Observe the tcpdump output – DNS requests are definitely being sent out via the OpenVPN tunnel:

$ sudo tcpdump -n -i tun0 udp port 53
tcpdump: verbose output suppressed, use -v or -vv for full protocol decode
listening on tun0, link-type RAW (Raw IP), capture size 262144 bytes
22:46:06.745398 IP 10.8.0.2.46492 > 208.67.222.222.53: 49908+ [1au] A? www.yahoo.com. (42)
22:46:06.745443 IP 10.8.0.2.44293 > 194.168.4.100.53: 6508+ A? www.yahoo.com. (31)
22:46:06.745534 IP 10.8.0.2.47191 > 208.67.222.222.53: 22444+ [1au] AAAA? www.yahoo.com. (42)
22:46:06.745572 IP 10.8.0.2.46421 > 194.168.4.100.53: 48421+ AAAA? www.yahoo.com. (31)
22:46:06.774704 IP 208.67.222.222.53 > 10.8.0.2.46492: 49908 3/0/1 CNAME atsv2-fp.wg1.b.yahoo.com., A 87.248.98.7, A 87.248.98.8 (103)
22:46:06.774961 IP 10.8.0.2.51415 > 194.168.4.100.53: 60754+ A? atsv2-fp.wg1.b.yahoo.com. (42)
22:46:06.778239 IP 208.67.222.222.53 > 10.8.0.2.47191: 22444 3/0/1 CNAME atsv2-fp.wg1.b.yahoo.com., AAAA 2a00:1288:110:1c::3, AAAA 2a00:1288:110:1c::4 (127)
22:46:06.778494 IP 10.8.0.2.44693 > 194.168.4.100.53: 61947+ AAAA? atsv2-fp.wg1.b.yahoo.com. (42)
22:46:06.820753 IP 10.8.0.2.52569 > 208.67.222.222.53: 5938+ [1au] PTR? 8.98.248.87.in-addr.arpa. (53)
22:46:06.820831 IP 10.8.0.2.60037 > 194.168.4.100.53: 39315+ PTR? 8.98.248.87.in-addr.arpa. (42)
22:46:06.842059 IP 208.67.222.222.53 > 10.8.0.2.52569: 5938 1/0/1 PTR media-router-fp2.prod1.media.vip.ir2.yahoo.com. (113)

Solution 2 – Add new OpenVPN client Up/Down Script

While looking in to this problem, I came across this github repo.

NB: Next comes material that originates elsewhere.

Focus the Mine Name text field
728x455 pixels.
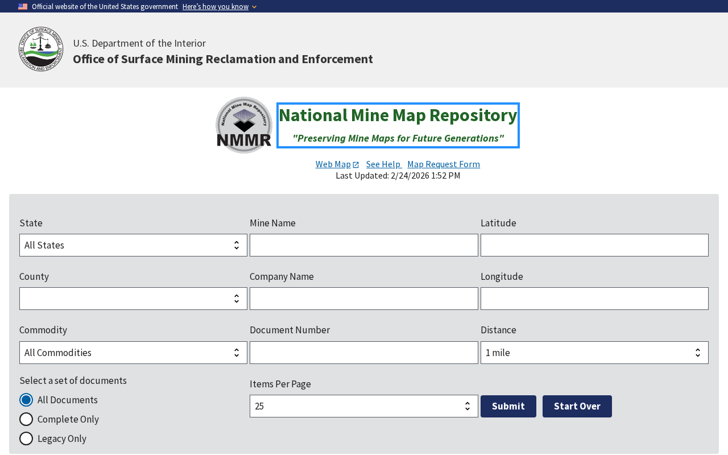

Most of the steps mentioned in the README are not required. The only thing that is required from that repository is the update-systemd-resolved file. I prefer to keep the original update-systemd-resolved file (in /etc/openvpn), so I download the new update-systemd-resolved to another directory:

sudo mkdir -p /etc/openvpn/scripts
sudo wget https://raw.githubusercontent.com/jonathanio/update-systemd-resolved/master/update-systemd-resolved -P /etc/openvpn/scripts/
sudo chmod +x /etc/openvpn/scripts/update-systemd-resolved

Now modify your OpenVPN client file (it might be called something like, for example, client.ovpn) by changing the up/down lines to point to the newly downloaded update-systemd-resolved:

 script-security 2
 up /etc/openvpn/scripts/update-systemd-resolved
 down /etc/openvpn/scripts/update-systemd-resolved
 down-pre

Your DNS should now be working when you connect to your OpenVPN server. You can follow the steps above to use tcpdump to make sure your DNS is working and not leaking.